その理由としてタイムは、戦闘を継続しても「ハマスの破壊と人質の全員解放を達成できるという確証がほとんどない」ことを挙げる。
確かにこのところ、ハマスの復活を伝える報道が散見される。ハマスの大隊のほとんどが壊滅状態にあるとされていたものの、戦闘員の補充が進み、ガザ地区内でのハマス支配が揺らぐことはないとの見方が強まっている。おまけに人質の完全解放のめどはいまだ立たない。
難しい「ハマス壊滅」
イスラエルの保守系紙エルサレム・ポスト紙は、「イスラム聖戦とハマス合わせて2万人以上の戦闘員が戻ってきた」と報じている。ブリンケン前国務長官も最近、ハマスが1年3カ月の紛争で失ったのとほぼ同数の戦闘員をリクルートしたと述べている。
これには、北のレバノンのイラン系イスラム教シーア派組織ヒズボラとの戦闘に兵力を振り向けたため、ガザ地区が手薄になったことが挙げられるものの、当初ネタニヤフ首相が目指した「ハマス壊滅」がいかに難しいかを物語っている。

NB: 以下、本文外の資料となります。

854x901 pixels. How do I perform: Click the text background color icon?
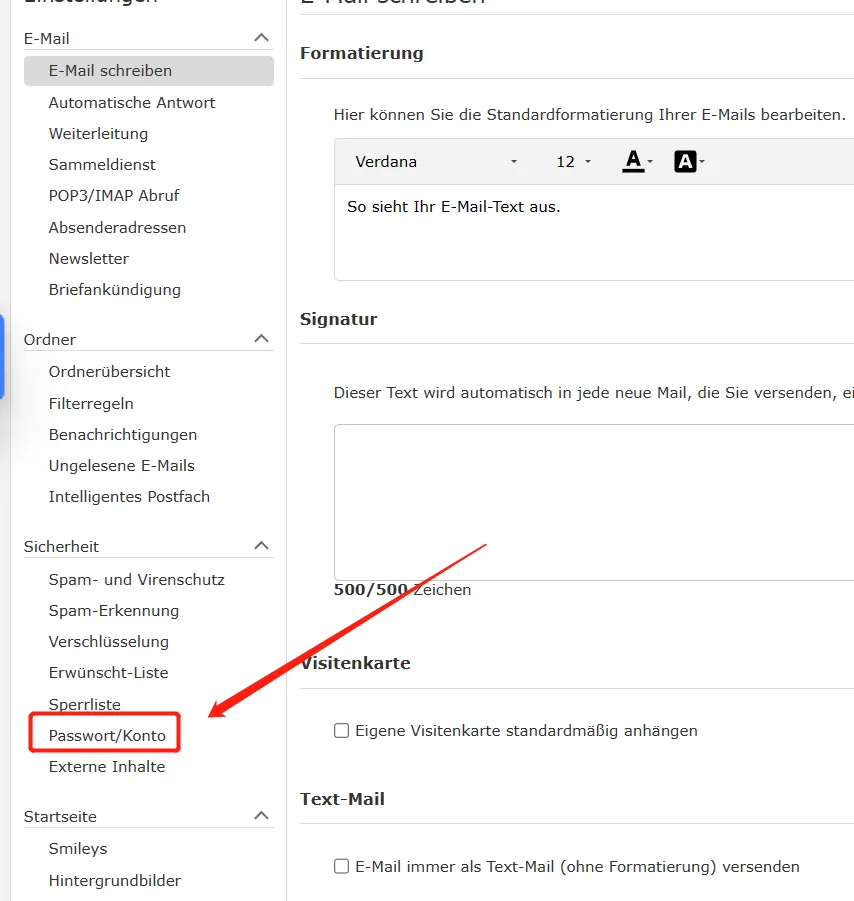(686, 161)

放置すれば、ハマスのガザ支配は続き、いずれイスラエルへの攻撃も再開されるはずだ。
停戦は、大統領就任前のトランプ氏の影響力があったとされている。タイムは「ネタニヤフ首相に対して、この戦争に対する米国の支援はもう終わりだと明確に示すべきだ」というが、ハマス復権の可能性などには触れず、和平への具体策も示されていない。
米国がイスラエル支援をやめれば、イスラエルが攻撃を継続することは困難になり、「平和」は訪れるかもしれない。だが、それが一時的なものにすぎないことは、これまでのイスラエルとハマスの衝突を見れば明らかだ。
また、トランプ氏のこれまでのイスラエル・パレスチナへの対応を見れば、イスラエル支援停止があり得ないことは明らかだ。
拒否された移住提案
トランプ氏は1期目で、パレスチナ難民を支援してきた国連パレスチナ難民救済事業機関(UNRWA)への支援を停止した。また、提示された和平案も明らかにイスラエル寄りだった。
さらにトランプ氏は2期目就任後、ガザ地区のパレスチナ人のヨルダン、エジプトへの移住を提案した。230万人のガザ住民のうち、150万人ほどを想定しているとされるが、中東の衛星テレビ局アルジャジーラは、「民族浄化」と非難、英紙ガーディアンも、「危険で、違法で、成功しない」とした上で、両国がこの提案を拒否したと伝えている。
移住案は、1967年のガザ・ヨルダン川西岸占領後、イスラエルの右派勢力が求めてきたもので、ネタニヤフ氏も同様の考えを持っているとみられる。